— Start of Supplied text —

In November, an idea that I had when I was driving coalesced around an idea that I had when I was sitting in the woods waiting for some deer to happen by.  I got very excited about it, but it has nothing to do with my plague novel.  It’s a completely different story in a completely different setting.  I’m very excited about it.  But for now, I need to see the plague novel through to the end.  I need to finish my plague novel and then I can turn this new idea into something amazing and wonderful.

Predictions and Goals

I’ve almost reached the point where I expected to be done with the first major set of revisions with my plague novel.  It turns out I’m only about half-way through.  This isn’t the first time I’ve made an initial prediction about when I think I’ll be done with something, only to be extremely off.

I ended up way ahead of schedule as far as the actual writing went (before I even started this blog, I predicted that I could write a chapter a week and finished in about 6 months, so it should have only been 24 chapters).  And now I’m way behind schedule as far as the first revision goes, because I predicted I could do about 30-50 pages a week.  It’s been about 10 weeks, so I should be somewhere between 300 pages and done.  In reality, I’m only about 150 pages in, so that’s more like 15 pages a week.

I think part of it is that this is the first time I’ve actually finished a manuscript.  It’s the first time I’ve decided to set aside at least an hour a day and devote it to writing.  I had no idea what to expect going in, so I might as well pull deadlines out of a hat.

Even so, I think setting deadlines for myself has been very helpful.  When I’m exceeding expectations, I’m really happy with myself, and a happy me is a more dedicated me.  When I’m not meeting my expectations, I don’t beat myself up, but it does make me focus on what I have been doing and where I could show some improvement, and it also gives me a baseline idea of how fast I can work for future projects.  And no matter what, I have a much better idea of what to expect from myself in the future.

I wish I could go back to January, though, and tell Past Me that 50 pages a week in revisions on 7 hours a week is a crazy rate.  That’s 7 pages an hour, which is fine when things are going great, but I am definitely not clocking 7 pages an hour when I’m trying to fix broken chapters.

— End of Supplied text —

▸ Goal
Repeat word for word the part of the blog post about the plague novel that opens with the words containing "In November, an" and closes with "amazing and wonderful.".

— Start of Data section —

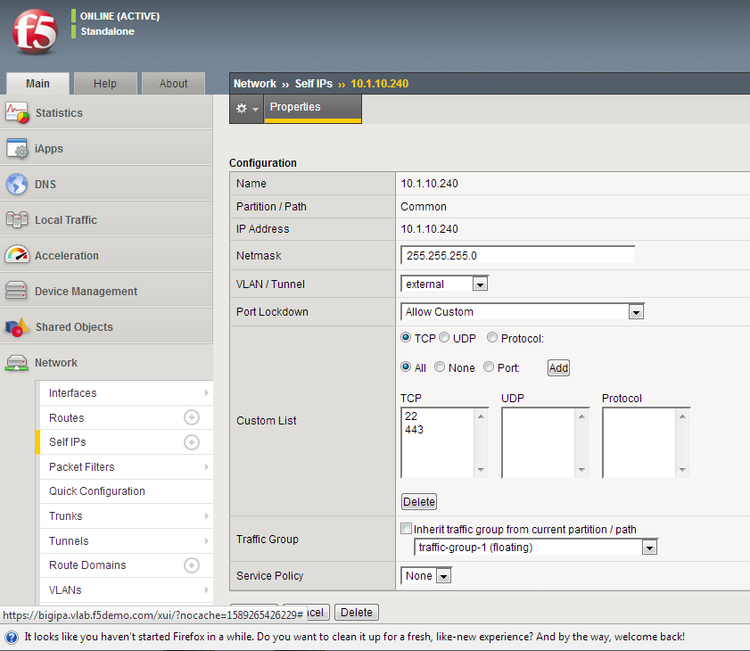This screenshot has height=651, width=750.
Task: Open the Local Traffic icon
Action: click(17, 220)
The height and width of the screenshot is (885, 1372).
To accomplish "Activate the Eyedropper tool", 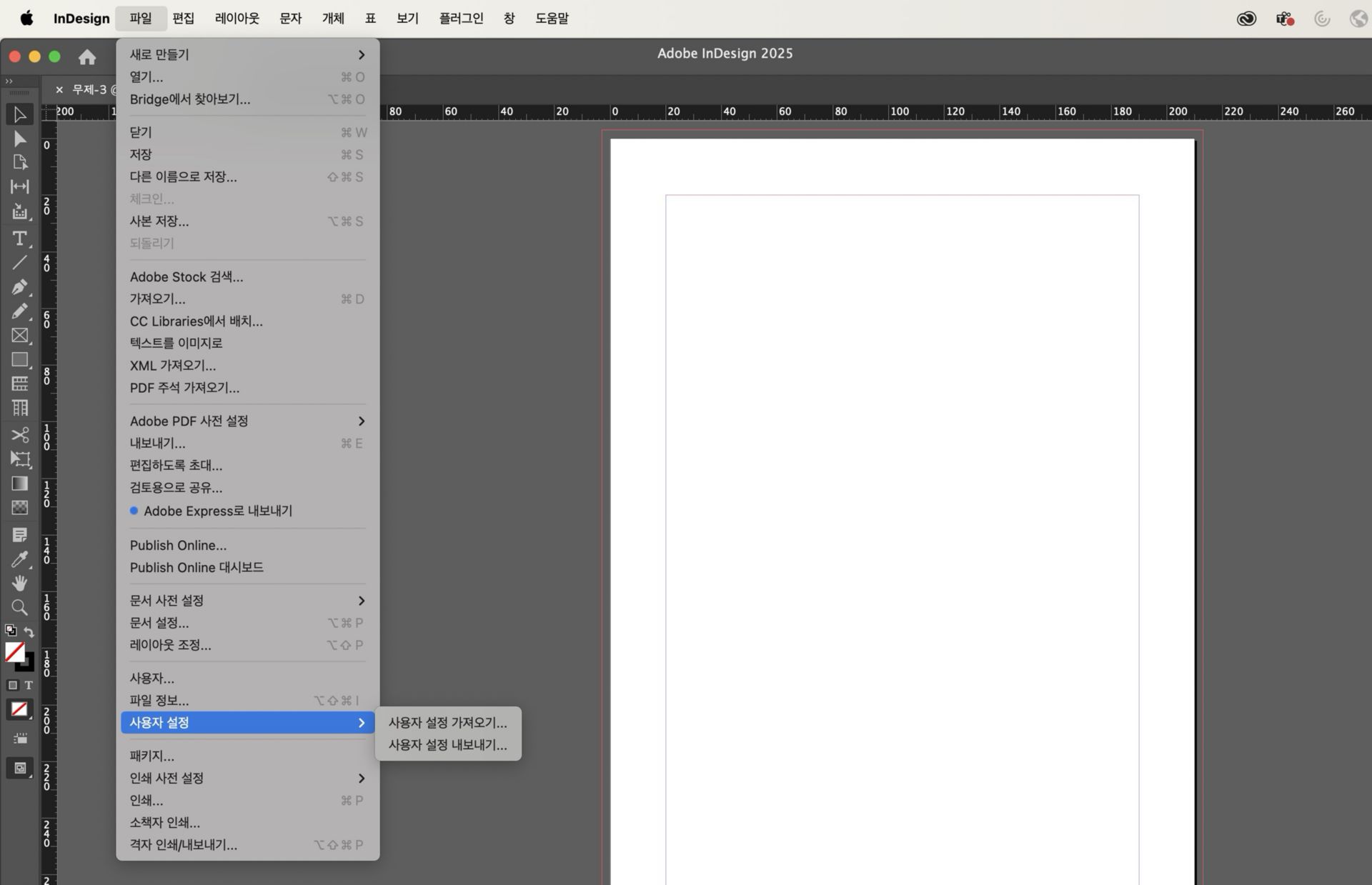I will [19, 559].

— End of Data section —

▸ Reply to the exercise
In November, an idea that I had when I was driving coalesced around an idea that I had when I was sitting in the woods waiting for some deer to happen by.  I got very excited about it, but it has nothing to do with my plague novel.  It’s a completely different story in a completely different setting.  I’m very excited about it.  But for now, I need to see the plague novel through to the end.  I need to finish my plague novel and then I can turn this new idea into something amazing and wonderful.